--- Begin Page text ---
Normally I would not like to see the removal of side altars which include shrines to various saints. But what replaced these appear to me to be mosaics and are quite beautiful. I don’t think these are tapestries, but if so, still quite beautiful. 

It was recently named a “Minor Basilica” by the Vatican. Congratulations to the parish.

If I could wave my magic wand, I would have placed a freestanding altar that is more solid-like and more like the Mensa of the high altar. 

I would definitely get rid of the grand piano in the location it is—dumb! 

BEFORE:

AFTER:





9 comments:

TJM said...

I notice the altar rail is gone, so no, this is not an improvement

Anonymous said...

Agree with TJM. The placement of the "presider's chair" is also awkward and silly, but at least it's not up on the predella in front of the tabernacle.

It still is a beautiful church with almost all of the right "bones" to make it a proper basilica, and it could be realigned with Catholic tradition rather easily.

Another parish a little ways up I-81, though it will never be a basilica, is adding an altar rail to its sanctuary, praise God.

Nick

Jerome Merwick said...

Ditto that, TJM.

TJM said...

I am an accomplished pianist and cringe when piano music is played at Mass. Funny how “pride of place” is ignored

ByzRus said...

Thank goodness they found room for the pie-ana.

James E Dangerfield said...
--- End Page text ---
--- Begin Record set ---
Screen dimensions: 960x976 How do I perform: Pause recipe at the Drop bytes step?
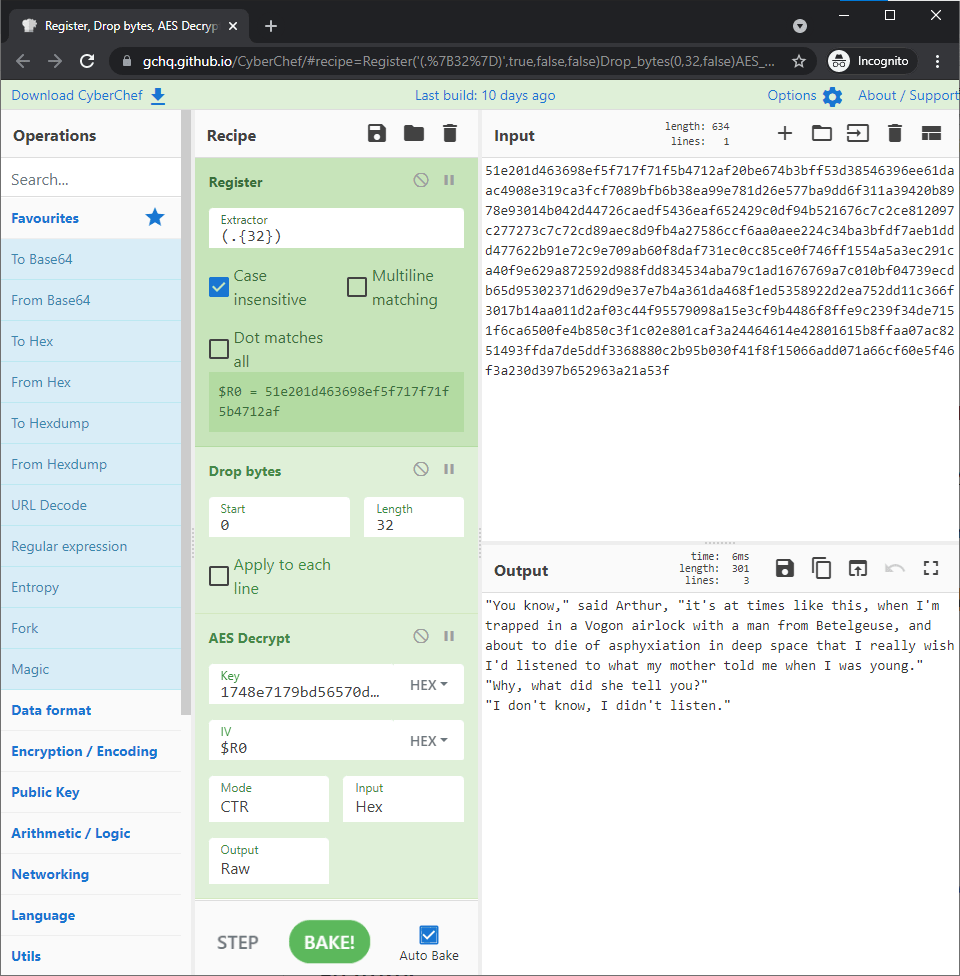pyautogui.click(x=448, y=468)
--- End Record set ---
--- Begin Record set ---
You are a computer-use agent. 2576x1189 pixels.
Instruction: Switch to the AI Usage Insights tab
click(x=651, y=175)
--- End Record set ---
§ **Requests**
[1] In the post about the church renovation, why does the writer not object to the removal of the side altars?
[2] According to the church renovation post, what was the church recently named by the Vatican?
[3] Pick up the church renovation post after its last line and keep it going.

§ **Task-by-task results**
[1] The writer normally would not like to see side altars with shrines to saints removed. Here, though, the writer finds the replacements beautiful, since they appear to be mosaics.

[2] A "Minor Basilica."

[3]
My first priority would be to remove the piano (and any guitars, tambourines and/or drug paraphernalia and ask the hippies to be Catholic or leave. (In a fantasy world)

Jerome Merwick said...

TJM

I am a horrible dilettante-pianist, and I too cringe at pianos at Mass. Probably comes from remembering how prominently the instrument was heard when I used to watch Rex Humbard from the Cathedral of Tomorrow.

The piano is a beautiful instrument, capable of incredible sonic invention and stirring emotions. But something about the piano in Church screams, "Redneck Protestants".

Can I hear an A-May-Un?

TJM said...

Jerome Merwick,

I usually feel that I am in a piano bar when the tinkling of the keys commences but your analogy works too!

Fortunately, my thirty-something pastor removed the piano so the organ once again has "pride of place."

qwikness said...

I have an acquaintance that insists all black and white checkered floors are Masonic. What do I tell him or should I bother?